§ **Text block**:

──────────

Remarks in italics are by me for extra explanation. These comments would not be necessary for full marks in an exam situation. Exercises taken from p.63 of these notes.

## Question 1

Use differentials to estimate the amount of tin in a closed tin closed tin can with diameter 8 cm and height 12 cm if the can is 0.04 cm thick.

### Solution

Assuming that the measurements of 8 cm and 12 cm are taken from the outside of the can, then we could estimate the change in volume of a cylinder if the radius were increased by 0.04 cm to 4 cm and the height increased by 0.08 cm to 12 cm (convince yourself of this with a picture.). Now the tin in the can comprises the difference between a $(r,h)=(3.96,11.92)$ cylinder and a $(r,h)=(3,12)$ cylinder.

Now the volume of a cylinder is given by $V=\pi r^2h$.

We can use the differential of $V$, $dV$ (evaluated at $(r,h)=(3.96,11.92)$although the other way around would  also be a good estimate) to estimate the change in volume: $dv=\frac{\partial V}{\partial r}dr+\frac{\partial V}{\partial h}dh$,

where $dr=+0.04$ cm and $dh=+0.08$ cm. Now $\left.\frac{\partial V}{\partial r}=2\pi r h\right|_{(r,h)=(3.96,11.92)}=2\pi (3.96)(11.92)$, and $\left.\frac{\partial V}{\partial h}=\pi r^2\right|_{(r,h)=(3.96,11.92)}=\pi (3.96)^2$. $\Rightarrow dP=2\pi (3.96)(11.92)\times(+0.04)+\pi (3.96^2)\times (+0.8)\approx15.805$ cm ${}^3$.

## Question 2

Use differentials to estimate the amount of metal in a closed cylindrical can that is 10 cm high and 4 cm is diameter if the metal in the wall is 0.05 cm thick and the metal in the top and bottom is 0.1 cm thick.

──────────

§ **What to do**: Continue the worked solutions on estimating can volumes with differentials from the point where they stop. The material that comes next has no connection to the text above.

§ **Given data**:
──────────

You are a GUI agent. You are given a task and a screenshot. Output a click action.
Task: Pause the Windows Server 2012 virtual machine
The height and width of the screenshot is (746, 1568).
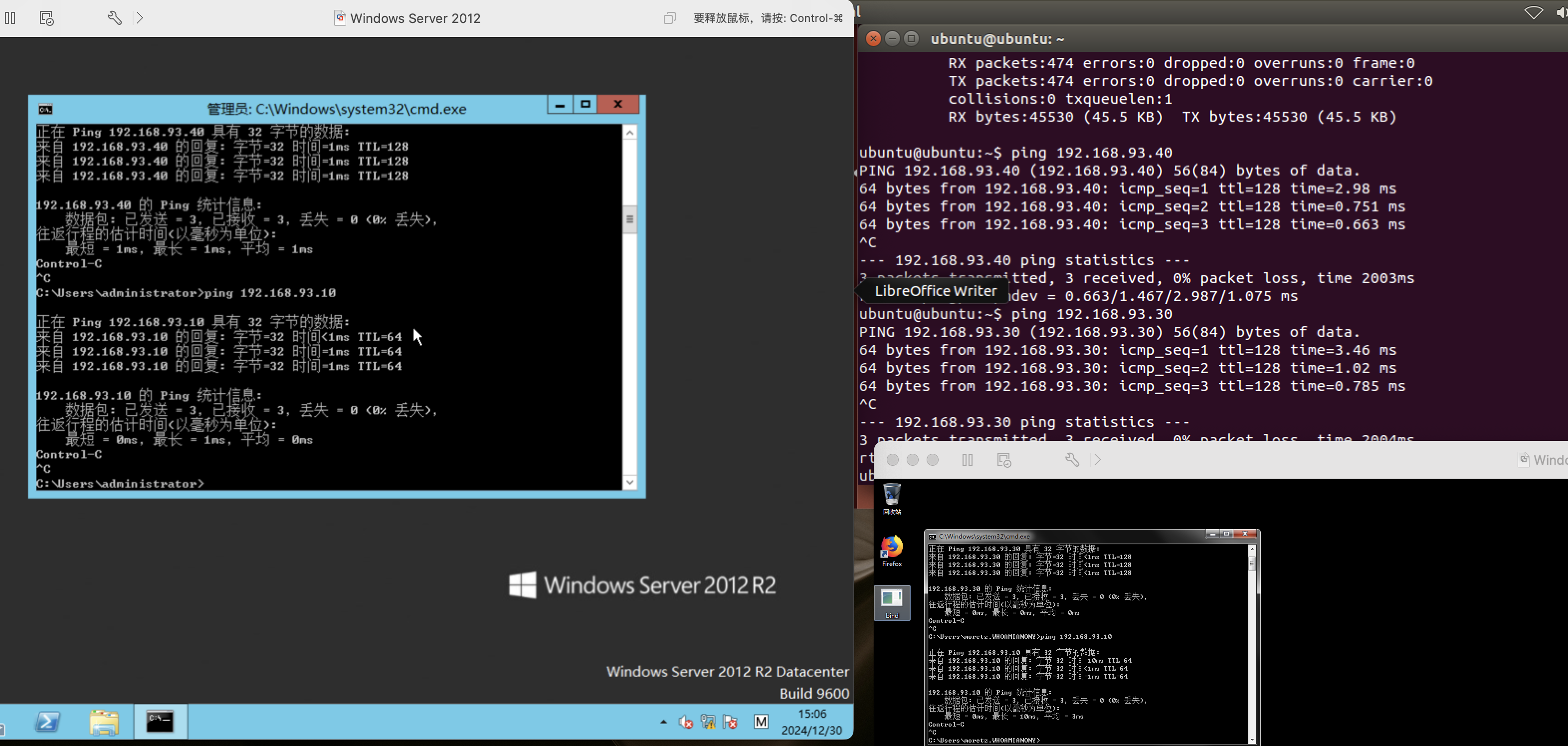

──────────

§ **Answer to this problem**:
### Solution

Using the same method, the differential is a good estimate: $dv=\frac{\partial V}{\partial r}dr+\frac{\partial V}{\partial h}dh$,

where in this case we take $(r,h)=(1.95,9.8)$, and $dh=+0.2$ and $dr=0.05$. Now $\left.\frac{\partial V}{\partial h}=\pi r^2\right|_{(r,h)=(1.95,9.8)}=\pi (1.95)^2$, $\left.\frac{\partial V}{\partial r}=2\pi r h\right|_{(r,h)=(1.95,9.8)}=2\pi(1.95)(9.8)$.

Hence $dP=\pi(1.95^2)\times(+0.2)+2\pi(1.95)(9.8)\times(0.05)\approx 8.393$ cm ${}^3$.

## Question 3

If $R$ is the total resistance of three resistors, connected in parallel, with the resistances $R_1,R_2$ and $R_3$, then $\frac{1}{R}=\frac{1}{R_1}+\frac{1}{R_2}+\frac{1}{R_3}$.

If the resistances are measured as $R_1=25$ $\Omega$, $R_2=40$ $\Omega$ and $R_3=50$ $\Omega$, with possible errors of 5 % in each case, estimate the maximum error in the calculated value of $R$.

### Solution

Now first we want to get an expression for $R(R_1,R_2,R_3)$: $\frac{1}{R}=\frac{1}{R_1}\cdot\frac{R_2R_3}{R_2R_3}+\frac{1}{R_2}\cdot\frac{R_1R_3}{R_1R_3}+\frac{1}{R_3}\cdot\frac{R_1R_2}{R_1R_2}$, $\Rightarrow R(R_1,R_2,R_3)=\frac{R_1R_2R_3}{R_1R_2+R_1R_3+R_2R_3}.$

We can approximate the error in $R$, $\Delta R$ by: $\Delta R\approx dR=\left|\frac{\partial R}{\partial R_1}\right|dR_1+\left|\frac{\partial R}{\partial R_2}\right|dR_2+\left|\frac{\partial R}{\partial R_3}\right|dR_3$,

where $dR_i$ corresponds to the error in $R_i$ $\Delta R_i$.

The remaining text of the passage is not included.